Hemza Mihoubi

Personal information
- Date of birth: 13 January 1986 (age 40)
- Place of birth: Oran, Algeria
- Height: 1.82 m (6 ft 0 in)
- Position: Defender

Team information
- Current team: FC Locarno
- Number: 6

Youth career
- 2002–2004: Metz

Senior career*
- Years: Team / Apps / (Gls)
- 2004–2006: Metz / 14 / (0)
- 2006–2007: Lecce / 7 / (0)
- 2006–2007: → Charleroi (loan) / 11 / (0)
- 2007–2009: Lecce / 32 / (0)
- 2009–2011: Bellinzona / 27 / (1)
- 2011–2012: Losone Sportiva / 24 / (0)
- 2012–2013: Wohlen / 28 / (0)
- 2013–2015: White Star Bruxelles / 19 / (0)
- 2016–: FC Locarno / 3 / (0)

International career
- Algeria U18 / 2
- 2005: France U19 / 5

= Hemza Mihoubi =

Algerian-French footballer (born 1986)

Hemza Mihoubi (born 13 January 1986) is an Algerian-French footballer who currently plays for FC Locarno.

== Club career ==
Mihoubi started his professional career at FC Metz, where he came up through the club's youth system. After a season with the first team, he joined the Italian club U.S. Lecce. He was loaned out to Belgian club SC Charleroi, but failed to make an impact there and returned to US Lecce, where he now plays regular football. On 28 July 2009, AC Bellinzona signed the French-Algerian left-back from US Lecce on a two-year deal.

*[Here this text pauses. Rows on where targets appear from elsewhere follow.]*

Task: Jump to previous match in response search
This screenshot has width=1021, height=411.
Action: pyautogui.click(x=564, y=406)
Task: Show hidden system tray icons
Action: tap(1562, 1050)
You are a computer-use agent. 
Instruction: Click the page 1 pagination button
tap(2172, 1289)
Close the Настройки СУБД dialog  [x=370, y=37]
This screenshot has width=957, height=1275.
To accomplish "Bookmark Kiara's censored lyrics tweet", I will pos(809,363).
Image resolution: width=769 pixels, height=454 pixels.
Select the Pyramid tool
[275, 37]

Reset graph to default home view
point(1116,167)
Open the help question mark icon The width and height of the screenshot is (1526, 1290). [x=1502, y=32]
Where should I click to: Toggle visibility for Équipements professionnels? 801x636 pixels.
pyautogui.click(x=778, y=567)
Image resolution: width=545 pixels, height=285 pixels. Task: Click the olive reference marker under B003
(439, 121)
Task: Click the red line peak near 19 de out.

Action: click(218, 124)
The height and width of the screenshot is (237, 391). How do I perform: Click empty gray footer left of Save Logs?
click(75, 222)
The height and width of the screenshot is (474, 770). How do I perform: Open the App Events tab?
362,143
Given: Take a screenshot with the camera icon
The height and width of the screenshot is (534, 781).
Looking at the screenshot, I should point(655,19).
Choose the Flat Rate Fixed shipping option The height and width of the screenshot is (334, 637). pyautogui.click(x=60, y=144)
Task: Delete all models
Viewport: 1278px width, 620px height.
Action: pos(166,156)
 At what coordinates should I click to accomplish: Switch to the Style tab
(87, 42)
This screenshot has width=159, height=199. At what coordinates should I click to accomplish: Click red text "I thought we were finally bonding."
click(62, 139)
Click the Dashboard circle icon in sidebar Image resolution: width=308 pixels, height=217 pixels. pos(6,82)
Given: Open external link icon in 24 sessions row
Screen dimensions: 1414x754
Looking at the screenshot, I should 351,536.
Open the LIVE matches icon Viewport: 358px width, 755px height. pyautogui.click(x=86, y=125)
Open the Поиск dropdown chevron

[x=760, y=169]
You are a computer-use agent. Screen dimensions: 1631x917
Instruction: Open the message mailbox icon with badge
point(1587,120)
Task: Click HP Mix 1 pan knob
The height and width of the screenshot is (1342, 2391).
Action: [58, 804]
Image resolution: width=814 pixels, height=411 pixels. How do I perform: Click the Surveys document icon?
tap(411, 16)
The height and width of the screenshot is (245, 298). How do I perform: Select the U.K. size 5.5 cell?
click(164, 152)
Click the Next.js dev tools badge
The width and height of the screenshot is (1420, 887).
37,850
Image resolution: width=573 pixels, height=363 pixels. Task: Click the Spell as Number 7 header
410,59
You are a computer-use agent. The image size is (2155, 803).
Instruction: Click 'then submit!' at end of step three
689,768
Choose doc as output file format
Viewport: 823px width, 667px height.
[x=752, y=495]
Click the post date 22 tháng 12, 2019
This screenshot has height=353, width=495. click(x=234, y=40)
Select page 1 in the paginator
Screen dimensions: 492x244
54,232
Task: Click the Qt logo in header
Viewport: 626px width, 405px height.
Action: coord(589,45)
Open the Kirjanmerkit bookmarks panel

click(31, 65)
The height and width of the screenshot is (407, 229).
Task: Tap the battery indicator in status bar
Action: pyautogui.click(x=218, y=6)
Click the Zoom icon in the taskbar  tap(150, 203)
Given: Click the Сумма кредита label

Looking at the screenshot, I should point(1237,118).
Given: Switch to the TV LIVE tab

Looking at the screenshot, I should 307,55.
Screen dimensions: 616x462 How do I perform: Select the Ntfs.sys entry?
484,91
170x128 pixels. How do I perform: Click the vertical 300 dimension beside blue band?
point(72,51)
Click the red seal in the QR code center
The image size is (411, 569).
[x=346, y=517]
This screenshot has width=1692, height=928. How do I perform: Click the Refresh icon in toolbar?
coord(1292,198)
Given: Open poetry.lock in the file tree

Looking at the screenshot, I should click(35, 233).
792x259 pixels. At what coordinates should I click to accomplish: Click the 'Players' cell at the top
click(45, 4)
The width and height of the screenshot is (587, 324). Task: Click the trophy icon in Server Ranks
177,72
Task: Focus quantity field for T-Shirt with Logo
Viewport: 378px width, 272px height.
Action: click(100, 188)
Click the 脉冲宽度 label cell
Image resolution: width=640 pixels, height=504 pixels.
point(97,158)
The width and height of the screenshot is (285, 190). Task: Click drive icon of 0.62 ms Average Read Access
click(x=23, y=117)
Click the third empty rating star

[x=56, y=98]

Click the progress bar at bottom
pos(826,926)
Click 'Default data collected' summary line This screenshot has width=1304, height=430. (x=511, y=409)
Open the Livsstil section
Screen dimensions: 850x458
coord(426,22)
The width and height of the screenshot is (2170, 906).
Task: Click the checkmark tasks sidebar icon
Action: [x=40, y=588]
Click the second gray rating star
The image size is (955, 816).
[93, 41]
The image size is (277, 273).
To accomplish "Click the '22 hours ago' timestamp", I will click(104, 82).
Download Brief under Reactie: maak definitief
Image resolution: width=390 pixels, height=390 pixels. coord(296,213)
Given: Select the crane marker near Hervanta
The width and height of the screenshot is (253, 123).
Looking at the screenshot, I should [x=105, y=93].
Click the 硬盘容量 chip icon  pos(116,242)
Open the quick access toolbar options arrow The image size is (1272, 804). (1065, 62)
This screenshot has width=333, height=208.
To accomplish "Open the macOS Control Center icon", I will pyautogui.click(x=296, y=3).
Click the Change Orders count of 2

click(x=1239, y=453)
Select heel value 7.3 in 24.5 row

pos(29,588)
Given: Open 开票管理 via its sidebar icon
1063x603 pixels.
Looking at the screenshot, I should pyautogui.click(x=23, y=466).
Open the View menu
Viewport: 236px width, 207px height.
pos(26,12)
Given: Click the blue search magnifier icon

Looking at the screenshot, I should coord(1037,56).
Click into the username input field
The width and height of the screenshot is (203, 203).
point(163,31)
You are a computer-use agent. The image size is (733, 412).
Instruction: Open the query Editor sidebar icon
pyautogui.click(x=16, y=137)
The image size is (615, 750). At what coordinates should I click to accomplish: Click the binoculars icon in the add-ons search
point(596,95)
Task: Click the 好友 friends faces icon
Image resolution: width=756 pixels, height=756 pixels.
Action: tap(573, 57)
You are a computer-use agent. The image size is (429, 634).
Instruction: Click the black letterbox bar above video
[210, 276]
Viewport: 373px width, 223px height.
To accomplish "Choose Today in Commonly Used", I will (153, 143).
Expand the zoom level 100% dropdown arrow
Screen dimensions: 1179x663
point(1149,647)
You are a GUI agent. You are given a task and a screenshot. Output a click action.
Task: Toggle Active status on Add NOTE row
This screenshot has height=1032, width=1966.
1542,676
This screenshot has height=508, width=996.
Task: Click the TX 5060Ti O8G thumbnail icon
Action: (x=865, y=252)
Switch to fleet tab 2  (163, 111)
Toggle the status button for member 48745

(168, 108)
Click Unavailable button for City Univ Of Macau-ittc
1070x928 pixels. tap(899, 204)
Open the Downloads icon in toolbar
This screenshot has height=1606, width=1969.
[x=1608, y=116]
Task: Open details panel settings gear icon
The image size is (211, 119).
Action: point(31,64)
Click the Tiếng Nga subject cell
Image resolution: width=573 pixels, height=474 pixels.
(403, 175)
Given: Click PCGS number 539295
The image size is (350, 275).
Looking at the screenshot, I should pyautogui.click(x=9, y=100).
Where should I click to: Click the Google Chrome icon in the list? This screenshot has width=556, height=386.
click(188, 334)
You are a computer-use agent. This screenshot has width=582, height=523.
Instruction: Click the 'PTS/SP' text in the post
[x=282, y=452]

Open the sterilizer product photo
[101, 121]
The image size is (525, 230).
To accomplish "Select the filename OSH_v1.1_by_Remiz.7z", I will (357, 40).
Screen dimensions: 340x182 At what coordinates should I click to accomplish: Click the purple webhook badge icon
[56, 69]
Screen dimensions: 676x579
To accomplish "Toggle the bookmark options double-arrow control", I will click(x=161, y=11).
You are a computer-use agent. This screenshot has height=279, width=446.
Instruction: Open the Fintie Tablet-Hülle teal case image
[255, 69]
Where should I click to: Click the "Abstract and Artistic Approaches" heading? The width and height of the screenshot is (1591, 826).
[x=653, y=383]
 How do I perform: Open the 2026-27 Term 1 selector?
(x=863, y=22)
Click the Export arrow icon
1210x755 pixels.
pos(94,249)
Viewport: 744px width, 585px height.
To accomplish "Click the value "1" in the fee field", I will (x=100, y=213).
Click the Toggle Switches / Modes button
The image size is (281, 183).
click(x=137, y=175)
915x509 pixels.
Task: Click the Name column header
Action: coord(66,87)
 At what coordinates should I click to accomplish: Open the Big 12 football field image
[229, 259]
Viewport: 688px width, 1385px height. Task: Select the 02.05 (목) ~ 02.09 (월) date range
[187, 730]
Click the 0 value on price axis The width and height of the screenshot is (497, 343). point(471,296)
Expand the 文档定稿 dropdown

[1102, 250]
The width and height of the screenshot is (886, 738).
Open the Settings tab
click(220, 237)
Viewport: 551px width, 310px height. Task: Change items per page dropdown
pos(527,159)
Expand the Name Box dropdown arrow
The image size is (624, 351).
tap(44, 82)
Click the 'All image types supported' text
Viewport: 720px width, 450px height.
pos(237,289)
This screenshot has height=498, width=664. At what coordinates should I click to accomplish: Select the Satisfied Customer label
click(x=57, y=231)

== International career ==
Mihoubi started his international career for the Algerian Under 18 team, earning two caps at this level. However, taking advantage of FIFA regulations, he switched allegiances and played for the French Under 19 team, where he got five caps. He played at 2005 UEFA European Under-19 Football Championship qualifying round. He is the first known Algerian player to make this switch, with most players doing the reverse.